WebLLM (no-install, in-browser)

Serve your application under cross-origin isolation:

Cross-Origin-Opener-Policy: same-origin
Cross-Origin-Embedder-Policy: require-corp

The toolkit dynamic-imports @mlc-ai/web-llm on first use and loads gemma-4-E2B-it-q4f16_1-MLC from the MLC CDN. Weights are cached in browser storage; subsequent sessions are fully offline. First load is slow (~1.5 GB download); subsequent loads are instant.

Install

npm install bounds-gemma
# Optional, only if you want the WebLLM browser path:
npm install @mlc-ai/web-llm

The package has no required runtime dependencies. @mlc-ai/web-llm is a peer dependency you only pull in if you use the browser fallback. Ollama is a separate install (brew install ollama or equivalent).

Run the example

git clone https://github.com/Aqta-ai/bounds-gemma.git
cd bounds-gemma
npm install
ollama pull gemma4:e2b
ollama serve &  # in another terminal
npm run example:ollama

The example runs a sample clinical-note paragraph through Gemma 4 and prints the contextual-PHI detections.

Run the tests

npm install
npm test

16 unit tests in src/__tests__/gemmaParse.test.ts cover the parser, validator, in-corpus check, NFC normalisation, fence-stripping, malformed-JSON handling, and confidence-floor enforcement. They run in <1 second with no model required.

What this toolkit deliberately does NOT do

It does not handle structured PHI (phone numbers, SSNs, dates, MRNs, addresses). Those are the regex and NER layers' job; combine this toolkit with a regex PII detector for full Safe Harbor coverage.
It does not draw bounding boxes on PDFs. That is the consumer's job; the toolkit returns text spans and lets the consumer resolve them to PDF coordinates.
It does not run an auditor.

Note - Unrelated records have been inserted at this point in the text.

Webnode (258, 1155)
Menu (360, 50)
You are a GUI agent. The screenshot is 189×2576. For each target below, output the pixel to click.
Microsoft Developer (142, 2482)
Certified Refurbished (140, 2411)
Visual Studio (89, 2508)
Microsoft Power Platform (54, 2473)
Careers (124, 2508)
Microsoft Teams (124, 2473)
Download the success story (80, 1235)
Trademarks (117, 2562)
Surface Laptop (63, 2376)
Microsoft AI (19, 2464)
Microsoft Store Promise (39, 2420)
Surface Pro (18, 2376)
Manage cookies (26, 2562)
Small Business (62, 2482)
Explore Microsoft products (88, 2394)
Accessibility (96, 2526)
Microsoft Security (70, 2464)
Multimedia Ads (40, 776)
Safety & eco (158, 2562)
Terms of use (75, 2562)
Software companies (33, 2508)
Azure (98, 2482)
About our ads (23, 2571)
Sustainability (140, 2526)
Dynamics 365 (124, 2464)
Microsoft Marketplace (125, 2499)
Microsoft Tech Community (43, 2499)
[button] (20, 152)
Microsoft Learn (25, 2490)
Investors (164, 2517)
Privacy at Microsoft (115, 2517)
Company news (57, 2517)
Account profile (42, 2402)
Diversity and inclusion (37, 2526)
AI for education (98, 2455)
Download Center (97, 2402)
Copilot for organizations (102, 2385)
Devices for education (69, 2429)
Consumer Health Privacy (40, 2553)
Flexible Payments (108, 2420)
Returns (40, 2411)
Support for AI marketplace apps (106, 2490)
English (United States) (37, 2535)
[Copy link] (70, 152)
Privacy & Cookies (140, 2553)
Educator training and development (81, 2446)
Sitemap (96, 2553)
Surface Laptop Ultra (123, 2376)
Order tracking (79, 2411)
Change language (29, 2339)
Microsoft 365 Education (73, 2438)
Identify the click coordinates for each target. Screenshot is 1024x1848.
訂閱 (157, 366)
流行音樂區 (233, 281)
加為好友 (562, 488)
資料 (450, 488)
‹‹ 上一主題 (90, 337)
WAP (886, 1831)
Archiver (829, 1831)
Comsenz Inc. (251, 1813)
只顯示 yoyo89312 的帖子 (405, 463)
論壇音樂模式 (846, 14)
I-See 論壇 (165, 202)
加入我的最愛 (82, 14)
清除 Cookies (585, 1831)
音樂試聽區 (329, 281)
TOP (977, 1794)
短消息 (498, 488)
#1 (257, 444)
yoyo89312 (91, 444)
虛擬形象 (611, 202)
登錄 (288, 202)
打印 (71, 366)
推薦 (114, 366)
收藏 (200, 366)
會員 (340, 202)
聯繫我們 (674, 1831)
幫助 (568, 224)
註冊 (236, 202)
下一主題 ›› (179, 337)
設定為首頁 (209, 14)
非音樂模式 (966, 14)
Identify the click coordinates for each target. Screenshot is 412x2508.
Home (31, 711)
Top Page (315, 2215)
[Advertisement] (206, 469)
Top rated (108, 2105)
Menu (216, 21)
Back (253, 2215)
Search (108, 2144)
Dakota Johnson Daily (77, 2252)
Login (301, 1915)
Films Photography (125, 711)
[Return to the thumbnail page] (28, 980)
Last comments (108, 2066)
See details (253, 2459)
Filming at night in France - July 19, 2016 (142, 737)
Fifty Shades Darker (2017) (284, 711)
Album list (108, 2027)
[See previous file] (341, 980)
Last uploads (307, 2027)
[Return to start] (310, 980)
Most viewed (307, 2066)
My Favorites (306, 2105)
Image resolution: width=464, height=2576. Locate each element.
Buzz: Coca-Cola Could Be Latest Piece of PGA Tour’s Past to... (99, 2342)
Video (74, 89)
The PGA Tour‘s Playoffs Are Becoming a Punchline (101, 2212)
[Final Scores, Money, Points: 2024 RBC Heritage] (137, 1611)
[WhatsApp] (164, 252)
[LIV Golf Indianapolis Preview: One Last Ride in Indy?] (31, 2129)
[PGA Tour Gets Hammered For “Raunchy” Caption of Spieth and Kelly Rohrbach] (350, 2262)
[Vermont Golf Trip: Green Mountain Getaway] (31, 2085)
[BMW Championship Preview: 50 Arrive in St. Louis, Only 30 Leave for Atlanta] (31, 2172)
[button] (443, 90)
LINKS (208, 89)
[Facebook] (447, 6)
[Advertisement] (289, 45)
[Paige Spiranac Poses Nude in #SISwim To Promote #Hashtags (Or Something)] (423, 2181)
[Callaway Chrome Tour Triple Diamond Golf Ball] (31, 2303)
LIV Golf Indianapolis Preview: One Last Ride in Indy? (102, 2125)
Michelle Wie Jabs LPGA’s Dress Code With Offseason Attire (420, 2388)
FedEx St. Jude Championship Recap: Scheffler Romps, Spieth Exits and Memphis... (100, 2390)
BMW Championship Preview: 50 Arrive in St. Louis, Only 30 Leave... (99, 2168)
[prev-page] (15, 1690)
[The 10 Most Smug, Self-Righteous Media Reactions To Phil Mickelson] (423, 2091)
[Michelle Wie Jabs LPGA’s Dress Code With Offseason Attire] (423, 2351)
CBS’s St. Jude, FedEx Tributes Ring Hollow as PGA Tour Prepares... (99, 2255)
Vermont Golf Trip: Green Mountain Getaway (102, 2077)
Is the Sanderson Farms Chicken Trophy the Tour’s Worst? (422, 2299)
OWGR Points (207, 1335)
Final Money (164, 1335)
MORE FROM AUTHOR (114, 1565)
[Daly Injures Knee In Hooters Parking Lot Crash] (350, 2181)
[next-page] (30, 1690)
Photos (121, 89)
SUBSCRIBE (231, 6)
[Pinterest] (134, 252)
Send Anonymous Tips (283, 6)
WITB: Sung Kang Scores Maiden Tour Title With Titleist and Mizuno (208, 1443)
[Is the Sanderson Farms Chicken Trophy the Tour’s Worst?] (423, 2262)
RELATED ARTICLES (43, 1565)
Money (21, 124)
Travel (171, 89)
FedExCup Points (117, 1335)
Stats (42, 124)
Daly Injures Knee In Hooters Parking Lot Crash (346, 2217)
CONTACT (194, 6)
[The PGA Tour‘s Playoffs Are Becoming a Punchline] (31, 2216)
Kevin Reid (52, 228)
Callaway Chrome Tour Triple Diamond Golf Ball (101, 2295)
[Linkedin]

The cross-check pattern in the closed-source Bounds Pro pairs Gemma 4 26B with Gemma 4 31B as paraphraser plus auditor; the on-device toolkit ships only the paraphraser side and relies on verbatim-wins-ties as the safety floor.
It does not phone home. No analytics, no telemetry, no model-CDN ping. Verify with the Network tab.

Licence and terms

Released under Apache-2.0 (see LICENSE). The Gemma family and the Gemma Prohibited Use Policy are governed by their own terms; using this toolkit means you accept Google's terms for Gemma 4 as well. The HIPAA Safe Harbor identifier list is in the public domain.

Acknowledgements

Google DeepMind for Gemma 4 and the open weights.
MLC LLM and WebLLM for the browser runtime.
Ollama for the local-first inference daemon.
The Centers for Medicare and Medicaid Services for the public-domain HIPAA Safe Harbor specification.